The novel coronavirus pandemic may have devastated many companies both large and small, but it gave other businesses -- and industries -- the opportunity to prove their value in a new way. Beyond Meat (NASDAQ:BYND) took advantage of the opportunity, and its meat alternative products have been flying off supermarket shelves. So has Walmart (NYSE:WMT), which has found a way to keep growing even as the world's largest retailer.

Let's see which one is the better buy today.

Beyond Meat plant-based patties.

Image source: Beyond Meat.

Why Beyond Meat is sizzling

There's been a lot of hype surrounding Beyond Meat, which produces plant-based patties and other alternative meat and poultry products.

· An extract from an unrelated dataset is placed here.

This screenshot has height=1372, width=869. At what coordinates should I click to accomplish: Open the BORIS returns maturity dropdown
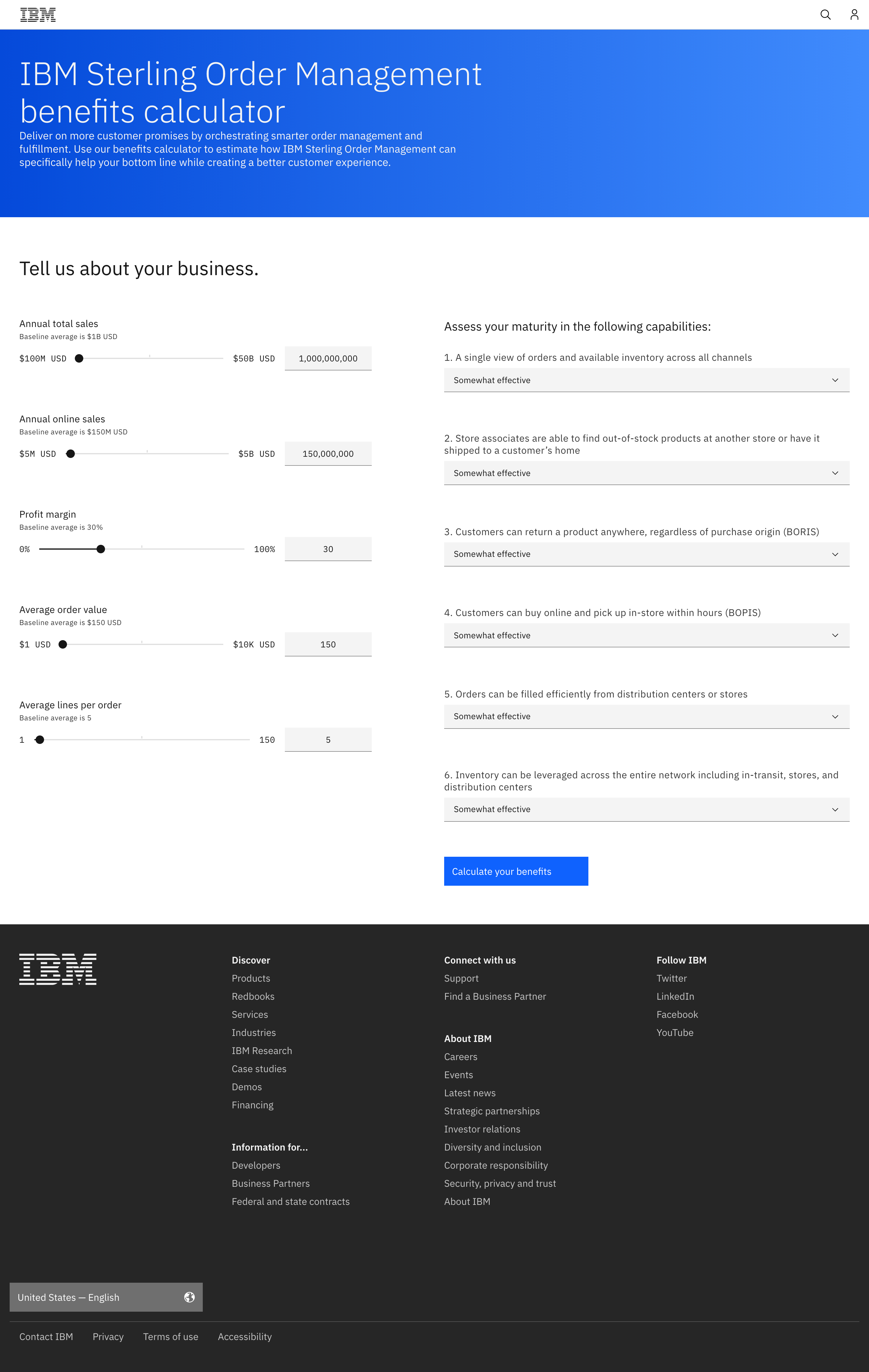coord(646,554)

Although meat alternatives have been available for decades, Beyond Meat's more meat-like recipe was considered groundbreaking and brought the idea into focus for more consumers.

As a result, the field has flourished, with many companies developing meat alternatives. But Beyond Meat remains a leader in the industry and has a lot of power in its marketing and sales channels. The company has a wide reach, with products sold in 26,000 outlets including Walmart and Target. It also recently launched a new e-commerce site to reach customers directly.

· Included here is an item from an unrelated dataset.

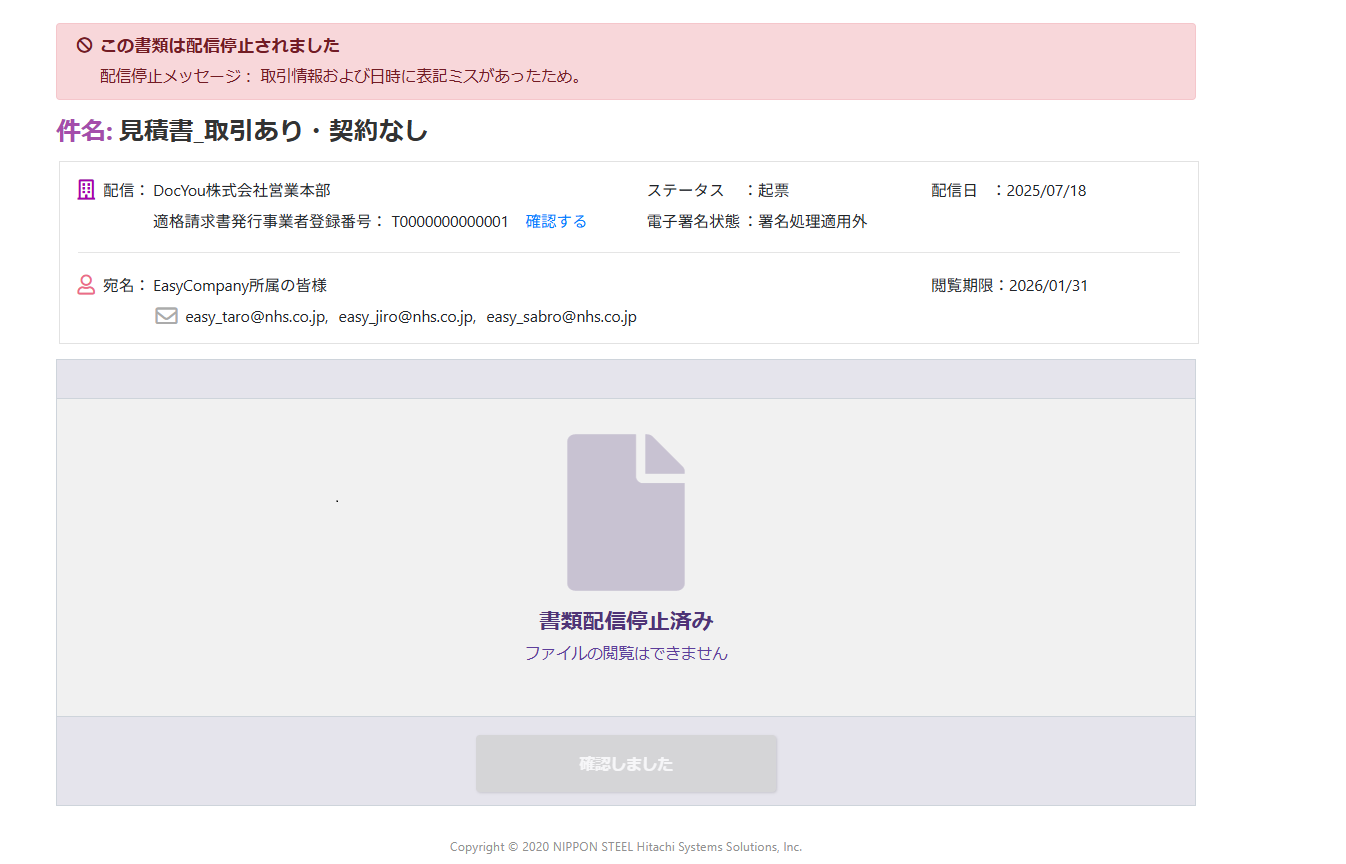1346x864 pixels.
Task: Click the registration number T0000000000001
Action: tap(449, 222)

These numbers explain why Beyond Meat's stock has exploded since its initial public offering in 2019.

Metric Q2 2020 Q1 2020 Q4 2019 Q3 2019
Sales growth 69% 141% 212% 250%
Earnings per share $(0.16) $0.03 $(0.01) $0.06

Data source: Beyond Meat quarterly reports.

The company is highly growth-focused and brings out new products to meet customer demand, such as a new meatballs box and affordably priced family packs. There was a second-quarter loss per share related to COVID-19 actions, such as relief funds and higher worker count, as well as repackaging costs to focus on consumer purchasing. But outside of that blip, Beyond Meat is finally becoming profitable. 

While Beyond Meat is ahead of its many competitors, other brands are breaking into the market, and it's not clear that Beyond Meat's products are different or better than others. In other words, although it's the leading brand, it doesn't have a very wide moat. Some of the newer brands sell at lower price points and have direct selling channels, such as Kroger's Simple Truth brand, which is distributed in the supermarket chain's 2,758 stores.

Walmart associate in the store.

Image source: Walmart.

Walmart, the trusted American powerhouse

Walmart is the largest retailer in the world, with almost 11,500 global stores, including close to 5,000 in the U.S. Revenue for fiscal 2020 (which ended Jan. 31) came in at $524 billion, almost double rival Amazon's $281 billion for the 12 months ending Dec. 31. At that size, it's no surprise Walmart's growth has been more steady than spectacular -- annualized growth over the past three fiscal years was just 2.6%, from $485.9 in 2017.

But COVID-19 was a strong tailwind for the company, which was considered an essential business because of its consumer staples dominance and thus allowed to stay open while many other businesses had to close. Revenue soared in the first quarter, with 10% same-store sales growth for the quarter ending April 30. The accelerated growth didn't subside as other stores reopened, and Walmart reported a 9.3% same-store increase in the quarter ended July 31.

Walmart has been unrelenting in its counterattack on Amazon, which has chipped away at Walmart's retail dominance. It's now investing in many initiatives to solidify its leading status and expand its reach, some padding its existing operations and others going into new territory. It's pumping up its digital channels with Walmart+, a subscription plan that competes with Amazon Prime and offers free delivery for an annual $98 fee, and it's recently started testing drone deliveries.But it's also teaming up with Oracle to buy TikTok. In other words, there's still plenty of room to run.

Not even a competition

Beyond Meat's stock has more than doubled this year -- to put that in perspective, Walmart is up about 16% (which is still beating the market). However, Walmart's forward price-to-earnings ratio comes in at a reasonable 27, while Beyond Meat's is a staggering 278.

Beyond Meat will grow, but at this point it's hard to justify paying the premium on its share price. Walmart, on the other hand, is using its tremendous power to gain greater market share and lead in new opportunities, and there's lots of upside for its stock. Walmart is the better buy today. In this case, slow and steady wins the race.